Someome with more experience hopefully will chime in, but I do not think that the type-r ecu will work stock for the A2. Most likely you will pay more for the type-r ecu than for an A2 one. Why pay more for less (no immobilizer)? Also the type-r won't hold a candle to a K-pro'd A2 ecu. Get the motor running right first, then down the road, Kpro your A2 ecu and then more options have you will...
Doesn't the Type-R have also limited MPH? I thought I read that somewhere.
ALL advice issued with this "Disclaimer"
Tim "the Toolman" Taylor is my HERO ! ! !
"Labor Unions are Domestic Terrorist orgainizations"
i just printed out the instructions from hondata and the guy at the dealer followed it step by step and got it done.
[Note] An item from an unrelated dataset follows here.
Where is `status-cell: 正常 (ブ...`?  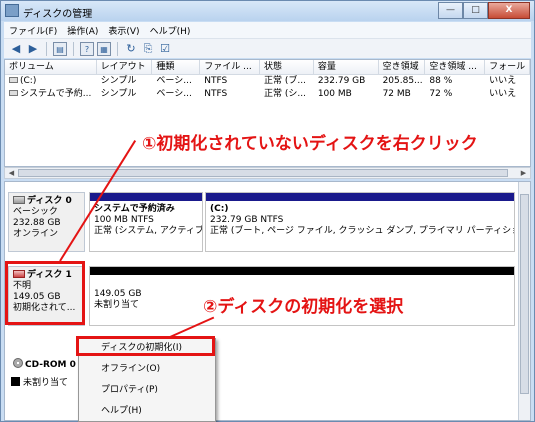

like i said before the procedure takes about 10 minutes.
the first dealer i went to wanted to charge me $90 because they said it would take them one hour of labor which equals $90.
i went to another honda dealer and spoke with one of the workers instead of going straight to the service advisor. i just payed him $40 cash and i was in and out in not time lol.
I've used a PRC ECU in my EK with a K20a2 swap. Its not worth the money, they still go for about half the price of a Kpro. When I'd hit 180km/h its like hitting a brick wall, also Vtec kicks late and I found it very easy to drop out of vtec with the 04 RSX-S tranny.
On the other hand its a great way to get your swap running straight out of your garage. And there always people on K20a.org looking for PRC ECUs so there is a good resale market for it.
Last edited by Gilmour; 05-02-2008 at 11:03 AM.
Not worth the money. Drive the car gentle straight to the dealer on the A3 ecu. Don't rev the motor past 3K and you will be fine. The motor isn't running "properly", but it will start and drive the car....don't take the comments of it "running like shit" too literally. Don't be stupid (trying to rev, race, wait a week, driving agressive) and you will be fine.